Cone v. Kent

128 A.D. 409, 113 N.Y.S. 37, 1908 N.Y. App. Div. LEXIS 488

This text of 128 A.D. 409 (Cone v. Kent) is published on Counsel Stack Legal Research, covering Appellate Division of the Supreme Court of the State of New York primary law. Counsel Stack provides free access to over 12 million legal documents including statutes, case law, regulations, and constitutions.

Bluebook
Cone v. Kent, 128 A.D. 409, 113 N.Y.S. 37, 1908 N.Y. App. Div. LEXIS 488 (N.Y. Ct. App. 1908).

Opinion

Robson, J.:

The testator, John K. Kent, died February 14, 1892, leaving him surviving his widow, Mary E. Kent; and Mary A. Kent, the only child of his deceased son, as his only next of kin and heir at law. Defendant Sarah Jenks is a niece of deceased. The granddaughter Mary A. Kent at the time of testator’s death was an infant about twelve years of age. She survived Mary E. Kent, testator’s widow, who died August 31, 1900. Mary A. -Kent died February, 1907, aged twenty-seven years, and being unmarried, childless and intestate. Her only next of kin is her mother, the defendant Ella Kent. After the death of the widow the surviving executor sold the testator’s real estate, and up to the date of the death of Mary A. Kent paid her the income of the estate. He has on hand about $2,200 as the principal of said estate, and now seeks instruction by the court as to whom he shall pay and deliver this fund.

It does not appear that a personal representative of the estate of Mary A. Kent has as yet been appointed. Ho question is made, however, as to whether the appointment of such a representative and his presence as a party are necessary to a complete determination of the action, and we need not now consider that suggestion.
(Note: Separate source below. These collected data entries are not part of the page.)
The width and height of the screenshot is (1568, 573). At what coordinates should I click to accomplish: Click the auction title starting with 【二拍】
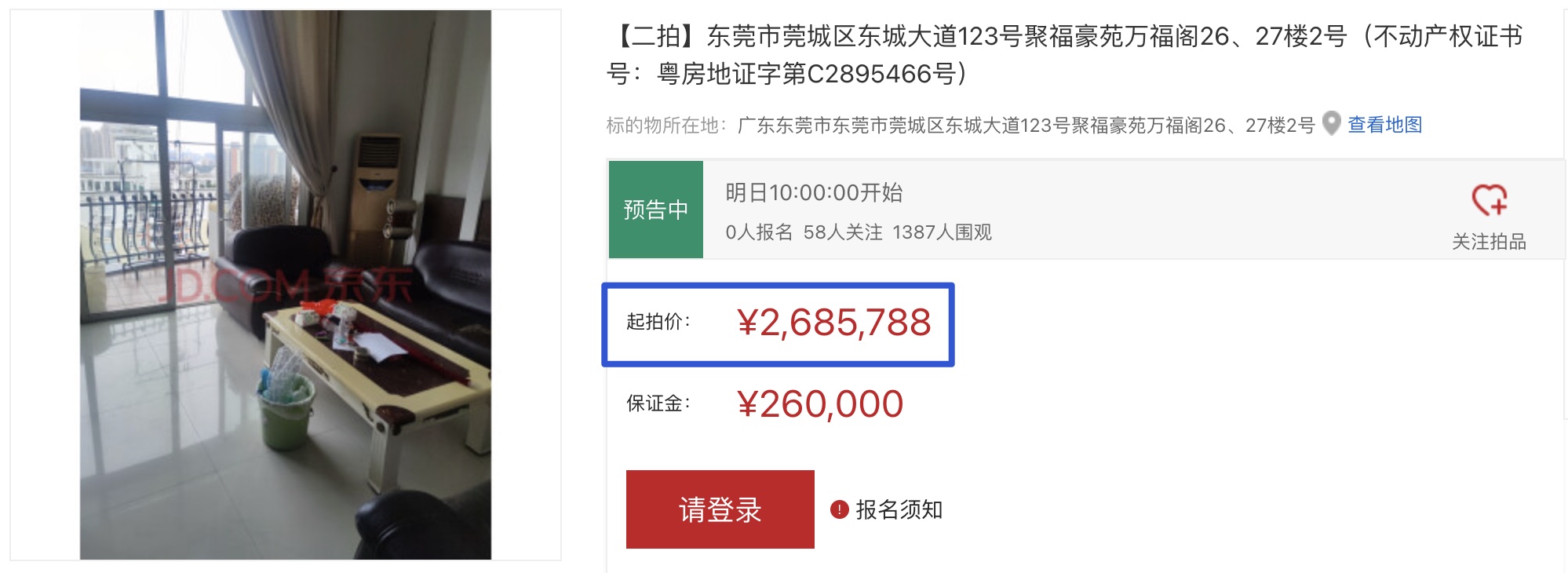tap(1065, 54)
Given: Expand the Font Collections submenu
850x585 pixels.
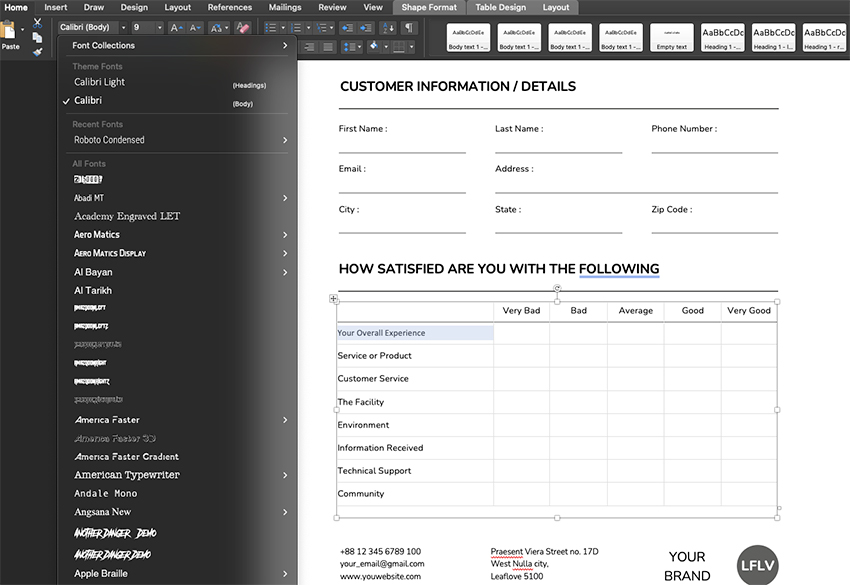Looking at the screenshot, I should [x=284, y=45].
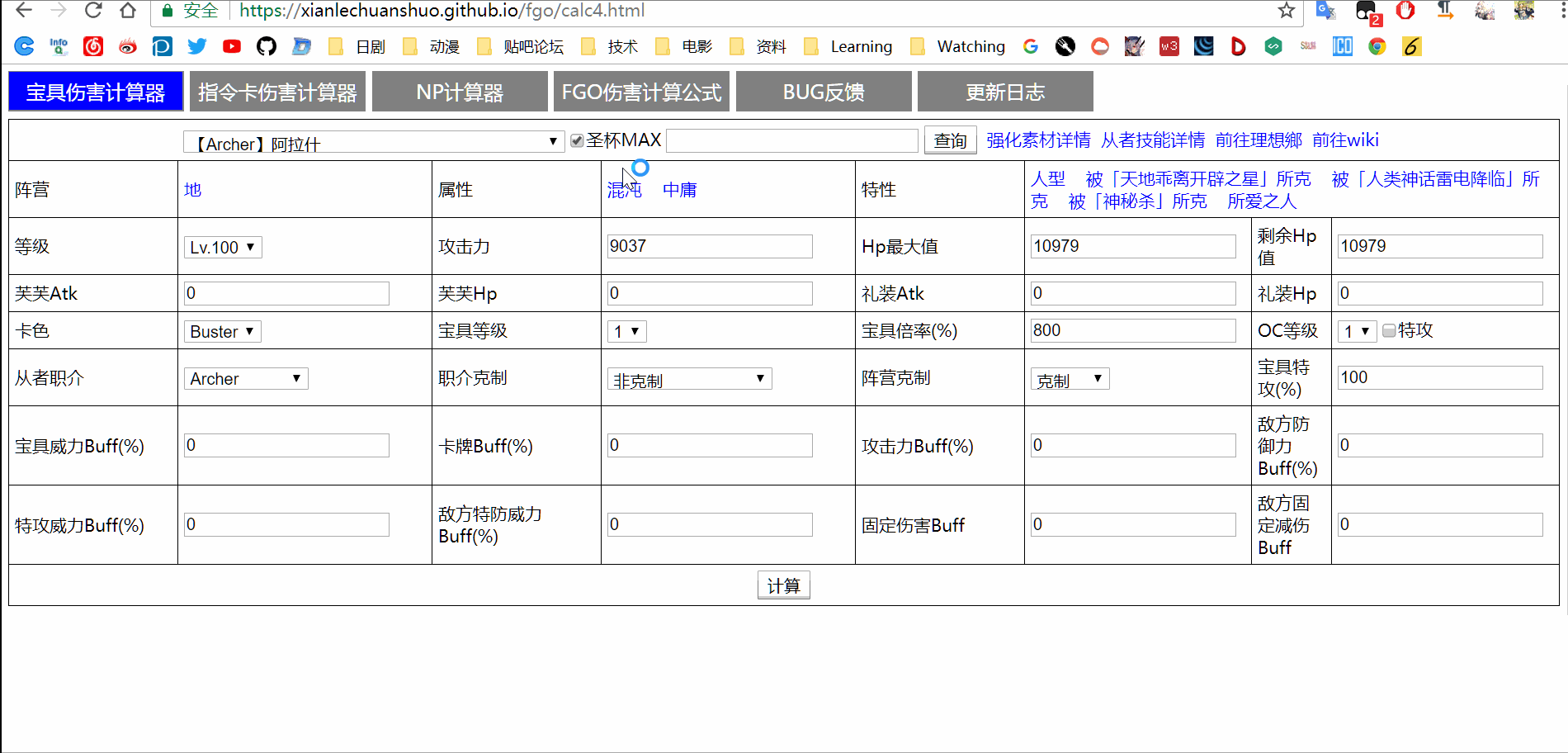Open the Weibo bookmark icon
The height and width of the screenshot is (753, 1568).
[128, 46]
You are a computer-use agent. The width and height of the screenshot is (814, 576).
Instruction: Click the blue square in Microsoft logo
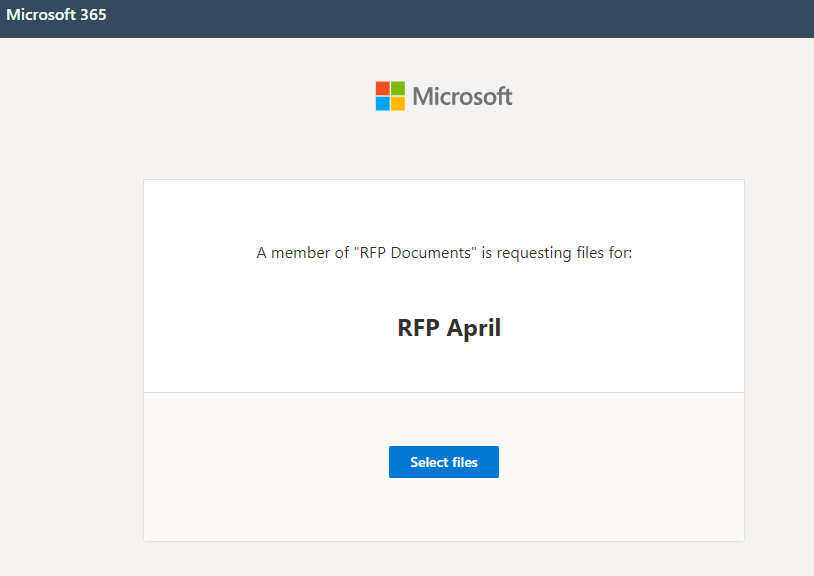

We think the interest in testator’s estate given by his will to his granddaughter, Mary A. Kent, was a life interest therein, subject to the prior life interest in said estate given to the widow, Mary E. Kent, and subject to the trust therein created by the 5th' item of his will, which estate might be enlarged to and become an absolute title to said residuary interest provided she should arrive at the age [412]*412of twenty-one years and have heirs of her body, and, though she had passed the age of twenty-one prior to her death, yet never having had a child, her interest in said estate terminated at- her death, and the defendant Sarah Jenks is now the owner of and entitled to the fund now representing the estate of testator in the hands of the trustee.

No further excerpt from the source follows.